The first demo, demo_basic, performs a sanity check by asking the model to describe what it does best. demo_effort then compares the same arithmetic problem under three conditions—thinking off, high effort, and max effort—showing how latency, token usage, and a hidden reasoning trace (extracted with get_reasoning) differ. demo_streaming streams a response that contains both a reasoning channel and an answer channel, letting users watch the model’s internal logic unfold.
Tool calling is highlighted in demo_tools and demo_agent. Two simple tools—a calculator that evaluates basic arithmetic expressions and a city‑population lookup that returns a metro population—are defined and registered in an OpenAI‑spec function‑calling schema. The run_tool_loop function sends a prompt to the model, captures any tool calls, executes the corresponding Python function, and feeds the result back to the model. demo_tools asks the model to compute the ratio of Tokyo’s population to Mexico City’s, while demo_agent performs a multi‑step task that ranks three cities by population and then sums the top two.
The notebook also covers structured JSON output. A helper function attempts to parse the model’s response as JSON and retries once if the first attempt fails. To test long‑context retrieval, a synthetic document containing a hidden “needle” is fed to the model, demonstrating its ability to pull exact text from a 1‑million‑token context window.
Cost accounting is handled by the cost_summary function. As the demos run, the notebook tracks input and output token counts and calculates an estimated spend using the pricing of the chosen provider. For example, on OpenRouter the cost is $1.40 per million input tokens and $4.40 per million output tokens. The summary prints the total number of calls, token counts, and the estimated dollar amount.
In closing, the tutorial recaps the workflow and suggests that the same pattern can be extended to build research assistants, document‑analysis tools, coding agents, or any application that demands long‑horizon reasoning. The code lives on GitHub, and readers are encouraged to experiment with different providers, effort settings, and maximum token limits.

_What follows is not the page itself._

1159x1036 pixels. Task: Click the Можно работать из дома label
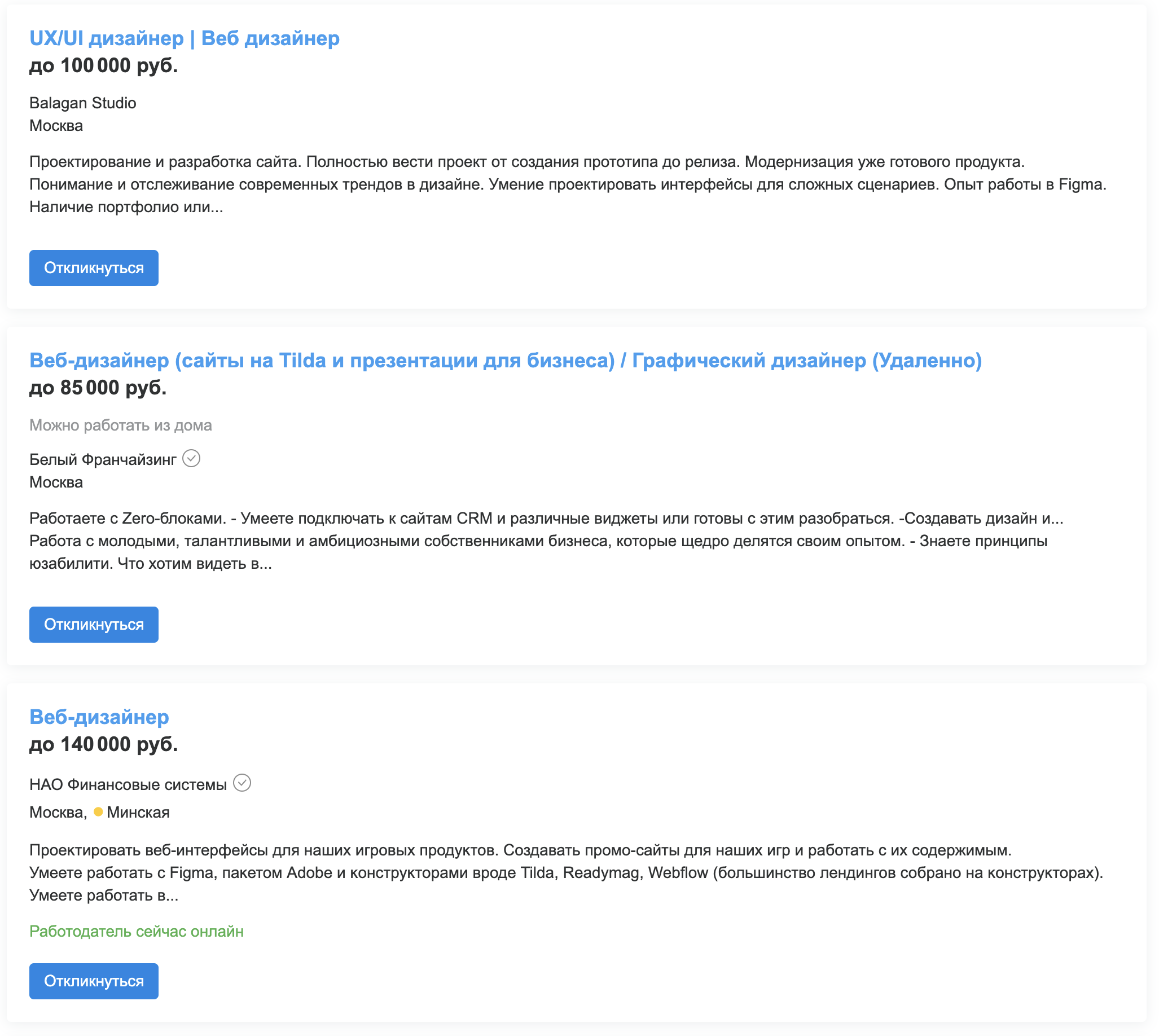pyautogui.click(x=120, y=425)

GLM‑5.2 is an open‑weight model that offers a 1‑million‑token context window and a maximum output of 32,768 tokens. Marketed as a reasoning model capable of tackling long‑horizon tasks—such as building compilers or optimizing kernels—it is available through multiple third‑party providers, each with slightly different pricing. The tutorial demonstrates that, with only a few lines of Python, developers can integrate GLM‑5.2 into existing workflows, leverage its reasoning and tool‑calling features, and monitor usage and cost in real time.